Itu adalah beberapa contoh operasi KPK di daerah. Menurut Bambang Widjojanto, pihaknya peka terhadap laporan masyarakat.
Dari laporan yang didukung dengan bukti itu, KPK dengan sigap melakukan telaah. Ketika dipastikan kebenarannya, tim untuk melakukan penangkapan dibentuk.
‘’Untuk penangkapan Kajari Praya, itu atas informasi masyarat. Hanya beberapa hari sebelum transaksi dilakukan,’’ ungkap Bambang. Jadi, pihaknya tidak menguntit aktifitas Subri dan Lusita sejak lama. Informasi dari masyarakat itulah yang membuat KPK menerjunkan tim ke NTB.
Lebih lanjut mantan advokat itu menambahkan, pihaknya juga menjalin koordinasi dengan Kejagung sebagai institusi asal dari tersangka Subri.
Mereka perlu melakukan itu untuk membuktikan bahwa penegak hukum di Indonesia saat ini bahu membahu memberantas korupsi.
‘’Terima kasih pada masyarakat. Kami komitmen membangun institusi penegak hukum yang lebih baik. Tidak ada lagi tempat bagi oknum penegak hukum, termasuk KPK, bila kedapatan diduga melakukan tindak pidana korupsi,” jelasnya.
Bambang juga menyebut kalau kontrol publik menjadi penting. Pengawasan masyarakat terhadap tindak pidana korupsi diyakini Bambang bisa menjadi benteng antikorupsi yang baik. Ia berharap agar perhatian masyarakat terhadap tindak kejahatan bisa terus seperti ini.

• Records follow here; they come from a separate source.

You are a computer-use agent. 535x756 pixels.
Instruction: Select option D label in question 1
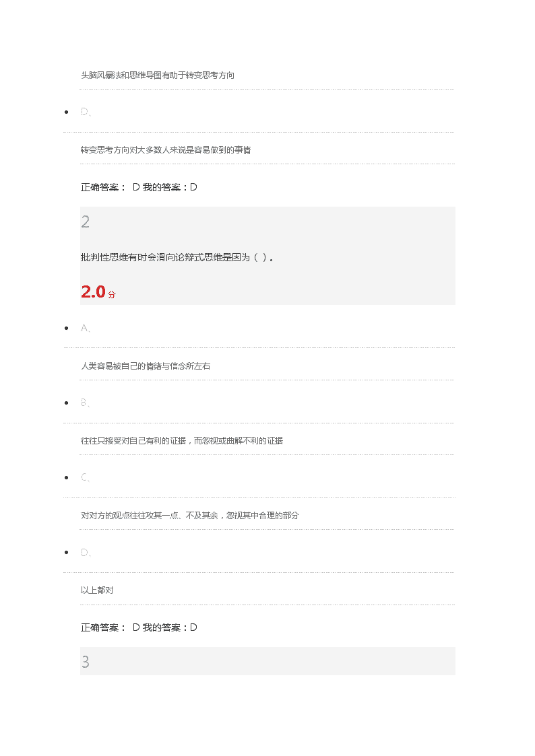pyautogui.click(x=86, y=112)
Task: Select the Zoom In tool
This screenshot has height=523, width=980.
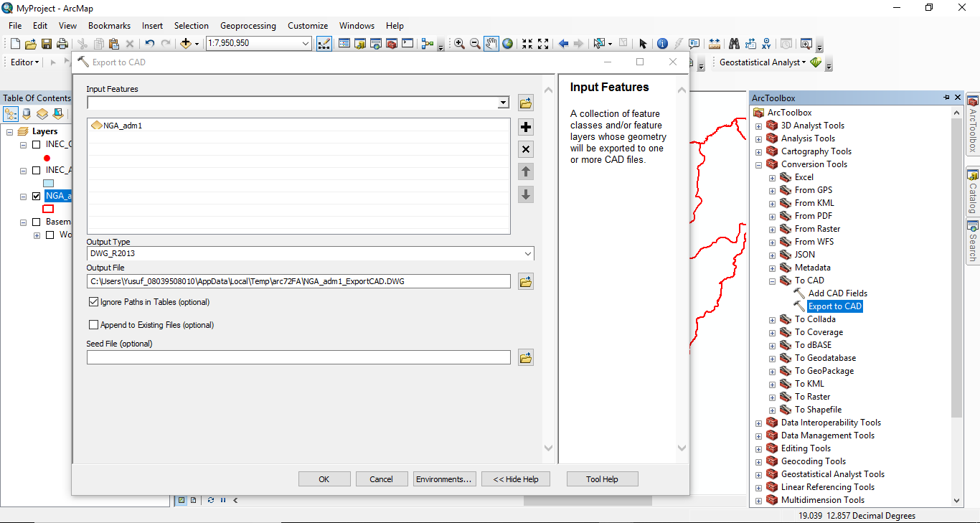Action: coord(458,43)
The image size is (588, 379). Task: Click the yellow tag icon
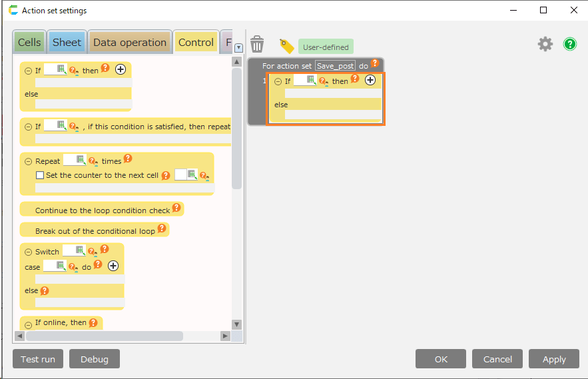(x=286, y=46)
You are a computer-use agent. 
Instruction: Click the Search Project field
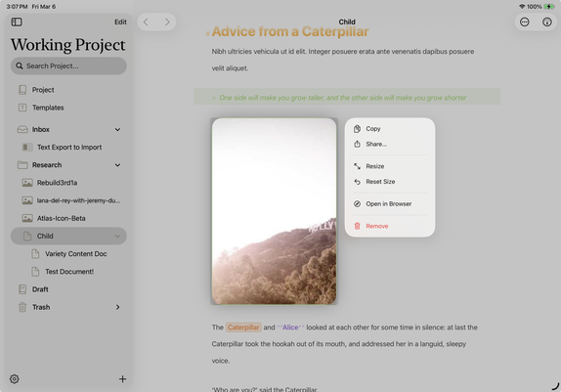[68, 65]
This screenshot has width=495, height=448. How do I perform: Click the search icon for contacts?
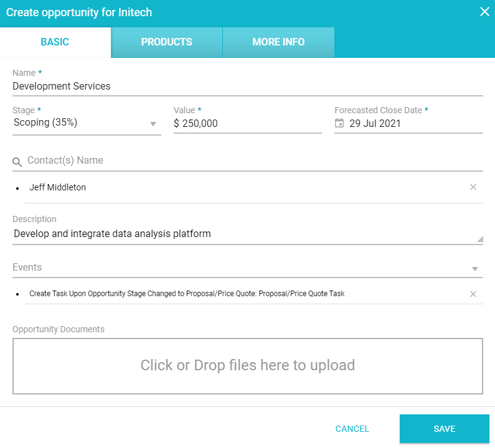point(17,162)
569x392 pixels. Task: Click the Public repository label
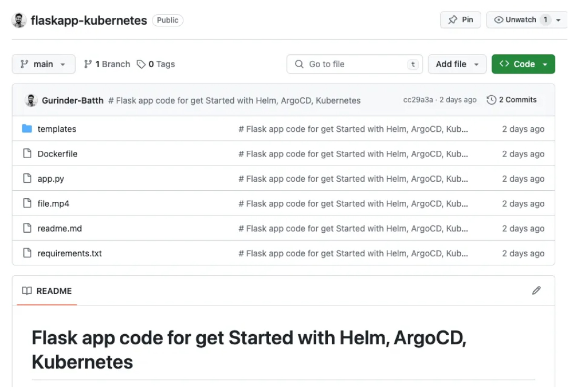coord(167,20)
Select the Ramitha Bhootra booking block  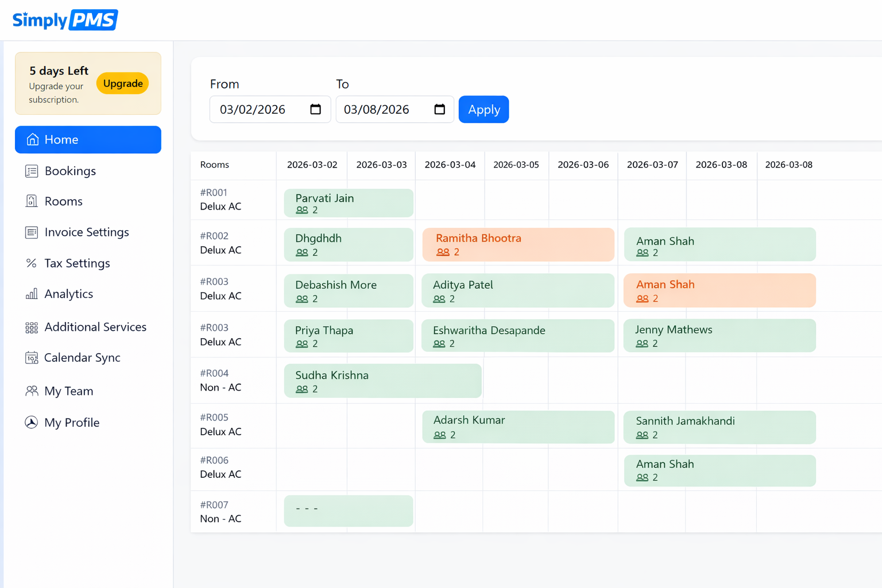coord(517,244)
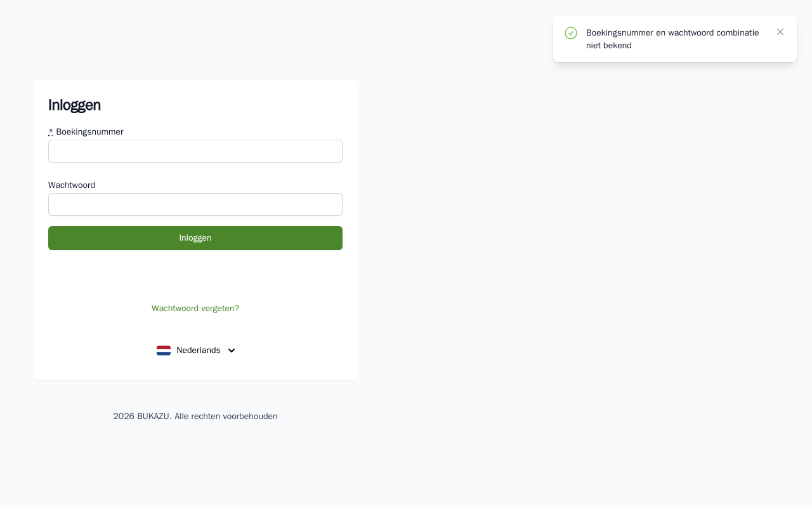Click the 2026 year in the footer
This screenshot has height=508, width=812.
[x=124, y=417]
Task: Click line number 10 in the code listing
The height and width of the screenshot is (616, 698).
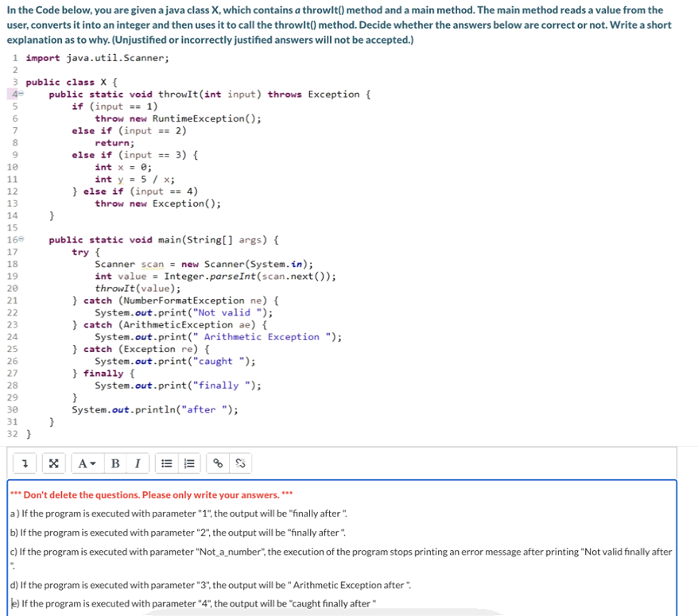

Apalagi, bukti bahwa kebanyakan operasi tangkap tangan maupun kasus korupsi banyak berasal dari informasi masyarakat. Saat peringatan hari antikorupsi, Bambang juga sempat menyebut betapa pentingnya peran masyarakat.
‘’Pemberantasan korupsi akan makin sulit diwujudkan kalau hanya dibebankan pada penegak hukum saja,’’ katanya.
Ruang Kajari Praya Disegel
Dari Praya, Lombok Tengah, dilaporkan, ruang kerja Kajari Subri disegel KPK, kemarin. Tindakan itu dilakukan karena diduga Subri SH MH menerima gratifikasi untuk memberatkan kasus Sugiharta alias Along dalam sengketa lahan dengan PT Pantai Aan di desa Selong Belanak Praya Barat.
Hingga berita ini diturunkan, kantor Kejari Praya tertutup rapat, dan dijaga ketat.
‘’Saya justru kaget mendengar pimpinan saya di periksa KPK, saya dihubungi Kajati pada pukul 23.00 WITA, kemarin. Saya kaget kok saya ditelepon,’’ kata salah satu petinggi Kejari Praya, kemarin.
Saat proses penggeledahan dan penyegelan oleh petugas KPK, sejumlah jaksa pun stanby di lokasi. KPK turun ke kantor Kejari sekitar pukul 08.00 WITA, beberapa jam di ruang Kajari, KPK mengecek satu persatu berkas dan barang yang dicurigai. Setelah itu, KPK pun melakukan penyegelan ruangan orang nomor satu dijajaran kejaksaan Praya tersebut.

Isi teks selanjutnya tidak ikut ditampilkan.